And So it goes…

And so it goes..  It’s so hard to believe it’s July. Time just seems to speed by.

Last week we went to Mammoth for the Keene family reunion.  What a great time!  75 Keene’s all in one place.    The weather was perfect and the accommodations were awesome with most of the family (Aaron’s immediate) staying together.   His sister and her family were just 5 minutes down the road, which allowed for tons of immediate family bonding and fun. The Keene family (the 75 clan) is like nothing you’ve ever met.  Everyone is nice, happy and makes you feel so welcome.  All that with the incredible Mammoth Mountain scenery made for an incredible weekend.

Sophie’s hydrocephalus typically doesn’t favor altitude and unfortunately this trip was no different.  She tried so hard but her body definitely told her what it needed and that was SLEEP.  And lots of it.  Trent on the other hand had the time of his life with his cousins. Hours, and hours of play.   You have never seen a happier guy.   We are truly blessed with an amazing family!

I can’t believe it’s already July.  For the last several weeks our Sophie girl has complained of foot pain and on some days she has been limping.   Aaron and I have had many discussions about what to do including what type of doctor to take her to (orthopedics, etc) and so whatever reason I thought I’d be efficient and take her to urgent care last Sunday night.  I figure since it was probably some sort of sprain we could just have her examined, get an x-ray and be done with it.  I’m not sure what’s wrong with me.  Why I thought that was a good idea is beyond me.  Pretty much there is 4 hours and $20 I’ll never get back- and Sophie was still in pain.

So off we went to our pediatrician on Monday.  They are so great.  We always come in with challenges (the doctor laughed and said when she heard we were coming all she could think- was simple normal for once) Unfortunately it wasn’t.   After being looked at by two doctors in the practice and we were sent off for a whole series of blood tests. We will still have one more advance test to come back next week (it had to be sent our to a more sophisticated lab) but the preliminary diagnosis appears to be juvenile rheumatoid arthritis.   Thank goodness for our pediatric practice.  They’re the first ones to recommend that something is beyond them and reach out for a specialist.  So next week we’ll be heading up to Packard to a new clinic.  Poor Sophie though, several of her joint are now swollen and she’s in a lot of pain. We’ve been giving her children’s Motrin every 4 hours but it’s beginning to help less and less.

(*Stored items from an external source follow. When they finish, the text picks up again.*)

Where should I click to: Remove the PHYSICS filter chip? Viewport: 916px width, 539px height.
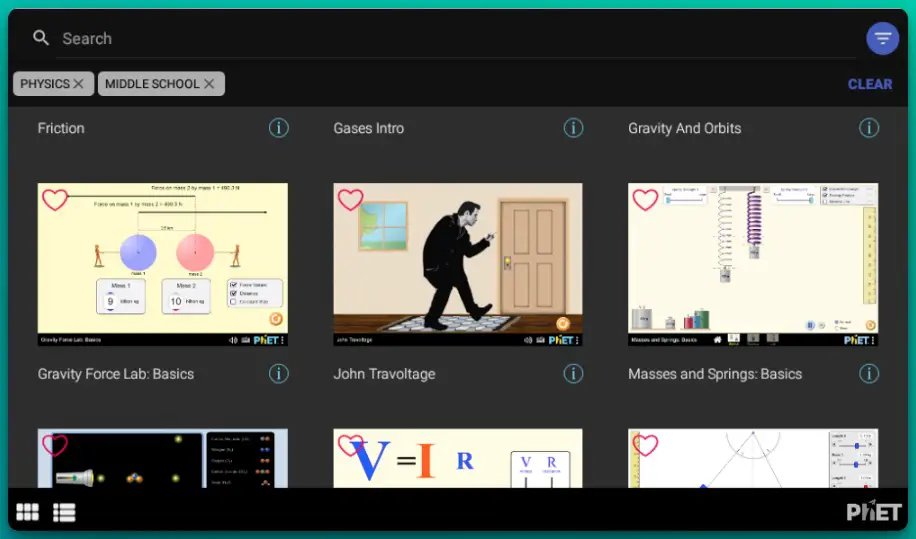(79, 84)
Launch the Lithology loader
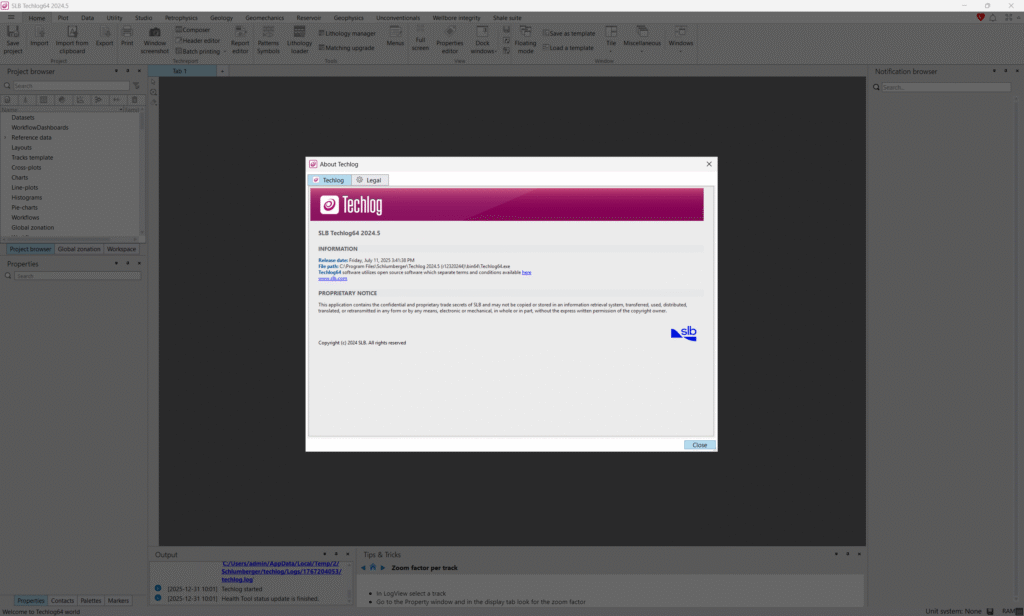Image resolution: width=1024 pixels, height=616 pixels. click(299, 34)
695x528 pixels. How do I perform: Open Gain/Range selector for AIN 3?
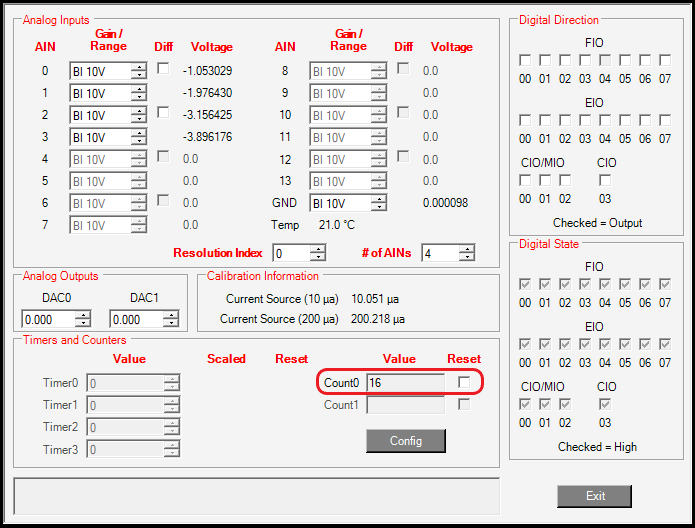coord(138,137)
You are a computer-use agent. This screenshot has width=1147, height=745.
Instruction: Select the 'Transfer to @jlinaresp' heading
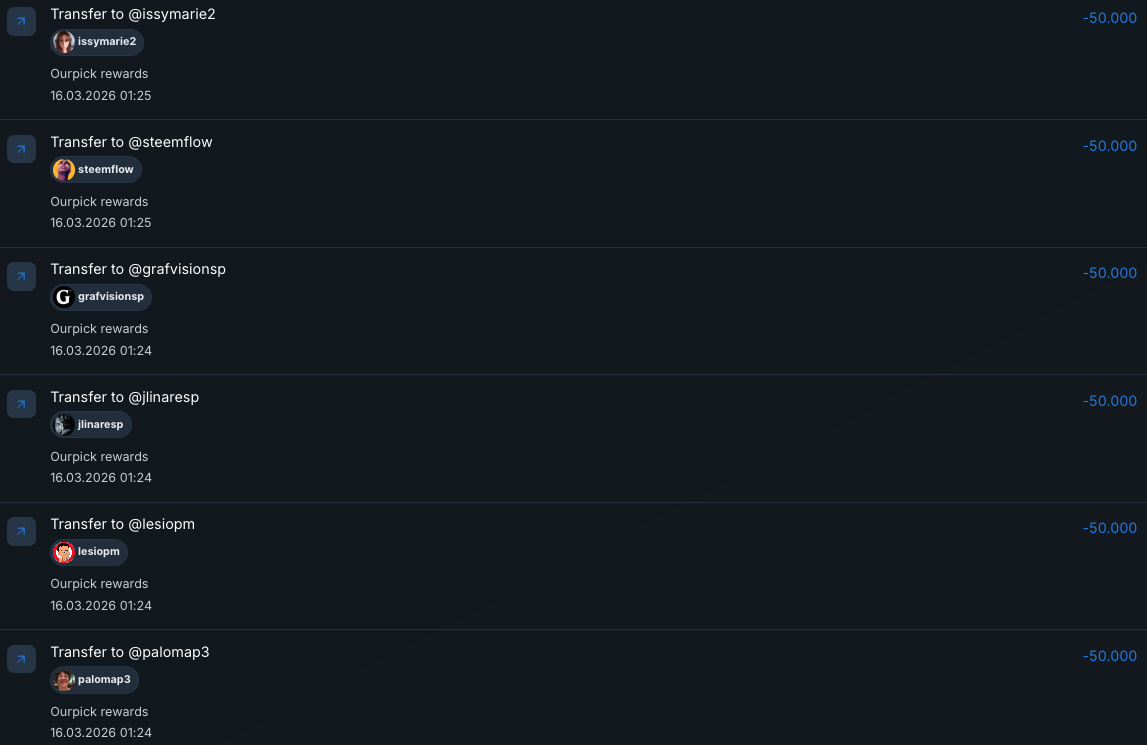pyautogui.click(x=125, y=397)
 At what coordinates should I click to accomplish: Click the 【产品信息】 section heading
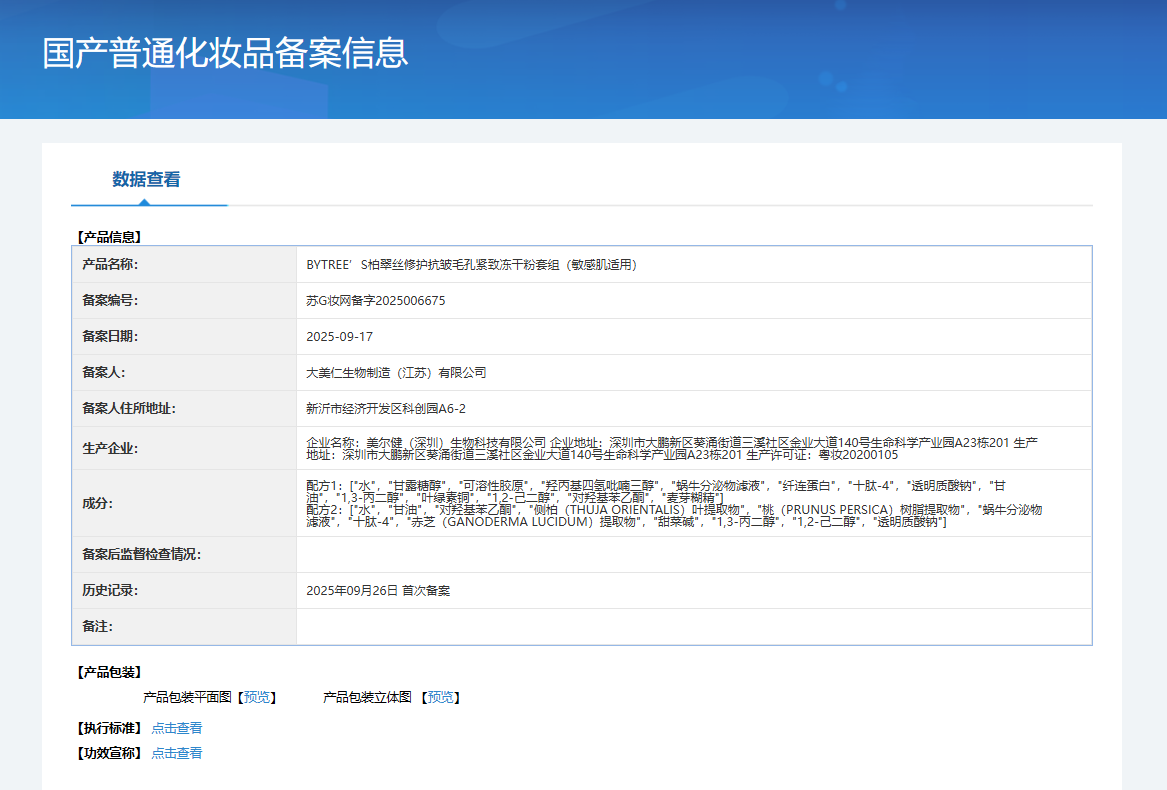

For whatever reason this is harder than so many of the other things she’s gone through.  I guess it’s because we kind of thought we had everything in maintenance mode and now- it’s one more thing.    And nothing can beat the feeling of “how is it that she just can’t get a break?”

In spite of this all, we are so thankful for both of them. Trent is such a little man now- getting himself dressed, expressing himself and trying to be a big boy (although he still loves his blankie, to be held and his thumb).  And Sophie, well she’s Sophie.  She’ll just keep at it.